Les cultes traditionnels et les biens culturels burkinabés sont la cible de groupes armés dans le nord et l’est du pays. L’insécurité fait craindre une recrudescence du trafic illicite de biens culturels.
Ouagadougou (Burkina Faso)
De notre correspondante
Sous son chapeau rouge de chef coutumier, le visage du chef du village perle de sueur. Sur ses épaules, le poids de son monde : une cinquantaine de bouches à nourrir, celles des habitants de sa commune qui ont fui les violences terroristes. « C’est la faim qui va nous tuer », se désole-t-il. Mais celui qui cherche inlassablement de la nourriture pour les siens a un second objectif : mettre leurs masques sacrés en sécurité.
Au Burkina Faso, des milliers de masques sont portés lors de rituels, pratiques coutumières et cérémonies traditionnelles, telles que les funérailles. Loin de n’être qu’un objet d’art ou folklorique, le masque incarne l’identité, les valeurs et les croyances mystiques d’une communauté. « Quand les djihadistes ont attaqué nos villages, poursuit le chef coutumier, ils ont brûlé trois maisons où se trouvaient des masques. Dans notre fuite, nous en avons laissé quelques-uns, nous en avons enterré d’autres, et nous en avons emmené certains avec nous. »

Données:
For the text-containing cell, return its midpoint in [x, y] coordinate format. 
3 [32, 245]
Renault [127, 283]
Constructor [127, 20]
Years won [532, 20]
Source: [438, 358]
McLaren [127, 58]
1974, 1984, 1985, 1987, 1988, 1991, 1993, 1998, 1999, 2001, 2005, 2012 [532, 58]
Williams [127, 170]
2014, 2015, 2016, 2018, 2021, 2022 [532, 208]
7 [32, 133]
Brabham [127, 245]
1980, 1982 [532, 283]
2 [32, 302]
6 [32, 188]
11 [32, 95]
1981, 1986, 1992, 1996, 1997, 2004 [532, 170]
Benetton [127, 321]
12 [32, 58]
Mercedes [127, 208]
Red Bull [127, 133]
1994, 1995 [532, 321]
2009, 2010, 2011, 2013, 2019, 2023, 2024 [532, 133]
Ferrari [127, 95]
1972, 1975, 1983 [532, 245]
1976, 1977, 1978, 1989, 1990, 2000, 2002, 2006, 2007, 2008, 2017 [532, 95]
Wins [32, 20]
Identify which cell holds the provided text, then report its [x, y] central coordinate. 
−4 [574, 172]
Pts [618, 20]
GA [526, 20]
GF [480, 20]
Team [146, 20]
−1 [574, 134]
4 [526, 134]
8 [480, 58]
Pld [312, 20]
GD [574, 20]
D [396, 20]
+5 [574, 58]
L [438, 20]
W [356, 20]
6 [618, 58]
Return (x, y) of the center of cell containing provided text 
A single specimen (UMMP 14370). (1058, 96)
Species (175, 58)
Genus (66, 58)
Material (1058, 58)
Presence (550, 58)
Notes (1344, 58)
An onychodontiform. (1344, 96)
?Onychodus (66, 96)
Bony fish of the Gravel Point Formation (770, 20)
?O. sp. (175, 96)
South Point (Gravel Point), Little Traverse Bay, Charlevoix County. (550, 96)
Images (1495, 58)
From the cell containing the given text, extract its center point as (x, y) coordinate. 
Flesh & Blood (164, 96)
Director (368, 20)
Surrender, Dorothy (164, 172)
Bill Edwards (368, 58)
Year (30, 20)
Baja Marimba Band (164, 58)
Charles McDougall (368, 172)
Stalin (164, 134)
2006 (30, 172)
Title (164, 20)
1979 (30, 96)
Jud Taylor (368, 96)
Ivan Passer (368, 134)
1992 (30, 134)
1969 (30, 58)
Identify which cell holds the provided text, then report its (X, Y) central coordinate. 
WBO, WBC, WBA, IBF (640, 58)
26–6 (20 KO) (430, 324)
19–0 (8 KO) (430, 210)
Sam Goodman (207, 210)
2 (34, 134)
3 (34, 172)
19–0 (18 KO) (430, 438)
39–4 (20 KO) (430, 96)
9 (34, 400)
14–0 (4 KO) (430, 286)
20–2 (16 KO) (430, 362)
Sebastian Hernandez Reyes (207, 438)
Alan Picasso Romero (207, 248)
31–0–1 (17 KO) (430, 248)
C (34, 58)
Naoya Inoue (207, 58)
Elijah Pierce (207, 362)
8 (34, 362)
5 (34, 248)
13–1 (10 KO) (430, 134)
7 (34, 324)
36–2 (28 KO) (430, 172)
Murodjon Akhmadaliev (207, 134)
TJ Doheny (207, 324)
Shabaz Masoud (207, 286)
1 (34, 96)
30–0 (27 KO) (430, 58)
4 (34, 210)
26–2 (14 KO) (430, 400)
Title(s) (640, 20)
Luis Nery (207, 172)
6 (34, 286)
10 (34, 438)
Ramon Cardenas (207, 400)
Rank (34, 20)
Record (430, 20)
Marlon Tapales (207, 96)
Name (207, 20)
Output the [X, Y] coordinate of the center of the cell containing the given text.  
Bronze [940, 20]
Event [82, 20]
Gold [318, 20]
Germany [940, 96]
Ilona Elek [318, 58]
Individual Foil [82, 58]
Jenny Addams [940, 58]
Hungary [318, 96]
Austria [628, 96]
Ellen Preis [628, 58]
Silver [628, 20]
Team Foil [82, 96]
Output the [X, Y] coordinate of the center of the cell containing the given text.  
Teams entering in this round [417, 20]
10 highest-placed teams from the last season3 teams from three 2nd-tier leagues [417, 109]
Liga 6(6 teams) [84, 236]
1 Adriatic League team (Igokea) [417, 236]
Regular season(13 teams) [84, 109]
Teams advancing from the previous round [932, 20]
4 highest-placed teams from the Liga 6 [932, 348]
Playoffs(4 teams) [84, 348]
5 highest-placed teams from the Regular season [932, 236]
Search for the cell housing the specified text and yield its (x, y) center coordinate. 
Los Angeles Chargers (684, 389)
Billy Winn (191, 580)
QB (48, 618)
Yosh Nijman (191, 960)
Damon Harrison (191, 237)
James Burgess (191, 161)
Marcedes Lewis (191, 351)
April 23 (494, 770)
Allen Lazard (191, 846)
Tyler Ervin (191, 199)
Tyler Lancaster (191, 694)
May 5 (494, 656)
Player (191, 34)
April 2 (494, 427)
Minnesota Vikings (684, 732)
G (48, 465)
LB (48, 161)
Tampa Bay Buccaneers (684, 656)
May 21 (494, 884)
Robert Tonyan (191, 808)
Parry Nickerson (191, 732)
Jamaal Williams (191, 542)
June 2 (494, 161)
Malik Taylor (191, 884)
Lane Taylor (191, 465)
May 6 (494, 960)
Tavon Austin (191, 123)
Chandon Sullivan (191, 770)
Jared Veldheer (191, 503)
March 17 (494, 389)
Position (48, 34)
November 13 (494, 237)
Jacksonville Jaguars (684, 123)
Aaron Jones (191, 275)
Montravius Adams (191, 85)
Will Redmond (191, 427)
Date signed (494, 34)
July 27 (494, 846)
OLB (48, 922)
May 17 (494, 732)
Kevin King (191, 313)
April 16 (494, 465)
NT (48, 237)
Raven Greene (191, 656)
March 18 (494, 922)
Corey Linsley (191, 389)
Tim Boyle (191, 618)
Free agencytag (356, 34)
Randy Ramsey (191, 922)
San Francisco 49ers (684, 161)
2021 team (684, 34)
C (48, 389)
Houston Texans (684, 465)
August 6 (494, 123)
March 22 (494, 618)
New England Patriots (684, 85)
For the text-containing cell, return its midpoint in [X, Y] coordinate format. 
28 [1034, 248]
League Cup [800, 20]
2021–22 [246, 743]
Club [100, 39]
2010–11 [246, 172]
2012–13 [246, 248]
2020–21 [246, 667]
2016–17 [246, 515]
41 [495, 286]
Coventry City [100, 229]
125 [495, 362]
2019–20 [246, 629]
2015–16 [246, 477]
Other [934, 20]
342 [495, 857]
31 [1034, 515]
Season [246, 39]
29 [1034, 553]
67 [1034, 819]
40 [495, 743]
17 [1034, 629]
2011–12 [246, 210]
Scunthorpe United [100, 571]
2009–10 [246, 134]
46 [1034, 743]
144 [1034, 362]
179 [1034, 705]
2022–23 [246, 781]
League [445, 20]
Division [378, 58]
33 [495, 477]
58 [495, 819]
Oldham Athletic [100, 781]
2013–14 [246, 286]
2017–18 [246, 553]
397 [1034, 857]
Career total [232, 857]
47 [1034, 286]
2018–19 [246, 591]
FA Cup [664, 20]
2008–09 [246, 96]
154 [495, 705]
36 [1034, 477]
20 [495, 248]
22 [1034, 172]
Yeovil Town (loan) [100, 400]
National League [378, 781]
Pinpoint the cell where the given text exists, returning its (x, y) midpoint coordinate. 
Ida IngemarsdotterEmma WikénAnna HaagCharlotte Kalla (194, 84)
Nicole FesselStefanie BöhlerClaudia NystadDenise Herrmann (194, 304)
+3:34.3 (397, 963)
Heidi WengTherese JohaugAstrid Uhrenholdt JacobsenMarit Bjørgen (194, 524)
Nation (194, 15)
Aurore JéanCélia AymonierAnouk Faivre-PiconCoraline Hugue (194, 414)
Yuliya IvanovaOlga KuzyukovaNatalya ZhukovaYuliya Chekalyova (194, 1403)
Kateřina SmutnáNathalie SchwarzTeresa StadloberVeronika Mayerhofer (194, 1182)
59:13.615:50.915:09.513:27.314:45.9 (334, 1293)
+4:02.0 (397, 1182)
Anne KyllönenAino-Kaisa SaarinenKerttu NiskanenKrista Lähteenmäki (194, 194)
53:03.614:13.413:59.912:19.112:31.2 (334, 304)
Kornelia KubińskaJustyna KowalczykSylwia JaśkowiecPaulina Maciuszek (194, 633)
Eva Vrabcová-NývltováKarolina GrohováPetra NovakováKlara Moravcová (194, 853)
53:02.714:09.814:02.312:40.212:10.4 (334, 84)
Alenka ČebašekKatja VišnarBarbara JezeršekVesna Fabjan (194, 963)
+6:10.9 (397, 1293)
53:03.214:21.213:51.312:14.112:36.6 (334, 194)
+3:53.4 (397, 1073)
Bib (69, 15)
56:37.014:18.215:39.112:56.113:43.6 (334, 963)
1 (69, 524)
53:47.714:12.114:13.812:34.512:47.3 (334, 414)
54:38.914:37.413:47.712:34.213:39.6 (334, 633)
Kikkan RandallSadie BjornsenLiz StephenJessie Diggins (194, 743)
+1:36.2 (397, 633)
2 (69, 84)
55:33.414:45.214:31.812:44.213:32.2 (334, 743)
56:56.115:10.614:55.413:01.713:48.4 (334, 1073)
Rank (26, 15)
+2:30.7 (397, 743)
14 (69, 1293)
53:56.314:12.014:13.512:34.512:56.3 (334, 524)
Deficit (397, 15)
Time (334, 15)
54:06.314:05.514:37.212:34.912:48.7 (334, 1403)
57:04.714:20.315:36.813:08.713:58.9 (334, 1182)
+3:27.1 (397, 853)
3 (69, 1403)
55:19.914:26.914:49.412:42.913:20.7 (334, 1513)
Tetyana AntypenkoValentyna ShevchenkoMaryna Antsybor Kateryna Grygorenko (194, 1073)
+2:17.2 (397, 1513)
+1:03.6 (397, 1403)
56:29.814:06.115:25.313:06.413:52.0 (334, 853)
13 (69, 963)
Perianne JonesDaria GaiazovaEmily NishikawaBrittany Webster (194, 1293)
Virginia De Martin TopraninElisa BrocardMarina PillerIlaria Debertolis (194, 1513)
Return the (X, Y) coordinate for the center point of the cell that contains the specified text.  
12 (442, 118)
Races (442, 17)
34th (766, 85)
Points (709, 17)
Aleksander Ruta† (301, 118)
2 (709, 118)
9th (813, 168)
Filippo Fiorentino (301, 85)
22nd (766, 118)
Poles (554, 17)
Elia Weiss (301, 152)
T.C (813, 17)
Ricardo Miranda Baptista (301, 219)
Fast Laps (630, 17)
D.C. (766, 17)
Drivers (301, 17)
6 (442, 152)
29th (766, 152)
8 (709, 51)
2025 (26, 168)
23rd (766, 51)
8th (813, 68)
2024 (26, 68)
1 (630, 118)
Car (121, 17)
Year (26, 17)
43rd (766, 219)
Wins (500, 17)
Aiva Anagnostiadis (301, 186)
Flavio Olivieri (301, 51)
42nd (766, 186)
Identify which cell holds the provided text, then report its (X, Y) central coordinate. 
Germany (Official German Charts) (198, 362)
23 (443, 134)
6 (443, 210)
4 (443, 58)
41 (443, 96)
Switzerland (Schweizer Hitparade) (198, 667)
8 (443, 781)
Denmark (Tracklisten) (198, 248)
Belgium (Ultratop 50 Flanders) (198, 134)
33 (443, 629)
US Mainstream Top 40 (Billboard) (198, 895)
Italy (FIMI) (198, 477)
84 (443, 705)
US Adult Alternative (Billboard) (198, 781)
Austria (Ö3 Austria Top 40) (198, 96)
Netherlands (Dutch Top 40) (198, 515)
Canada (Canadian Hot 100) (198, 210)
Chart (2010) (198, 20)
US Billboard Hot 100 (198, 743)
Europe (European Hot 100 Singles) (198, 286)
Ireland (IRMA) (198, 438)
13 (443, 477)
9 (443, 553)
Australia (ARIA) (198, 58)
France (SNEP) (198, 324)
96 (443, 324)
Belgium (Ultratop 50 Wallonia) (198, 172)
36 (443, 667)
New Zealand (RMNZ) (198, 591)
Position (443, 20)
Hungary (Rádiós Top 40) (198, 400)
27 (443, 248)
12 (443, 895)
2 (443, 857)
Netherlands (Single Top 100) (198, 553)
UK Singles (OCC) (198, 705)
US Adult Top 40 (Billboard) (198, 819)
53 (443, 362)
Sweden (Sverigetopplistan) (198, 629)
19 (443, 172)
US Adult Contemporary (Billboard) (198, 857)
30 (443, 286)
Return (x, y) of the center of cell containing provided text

Consigne:
Selon l'article sur les masques sacrés du Burkina Faso, que le masque incarne-t-il pour une communauté ? Énumérez tout ce qui est cité.

Réponse attendue:
- l'identité
- les valeurs
- les croyances mystiques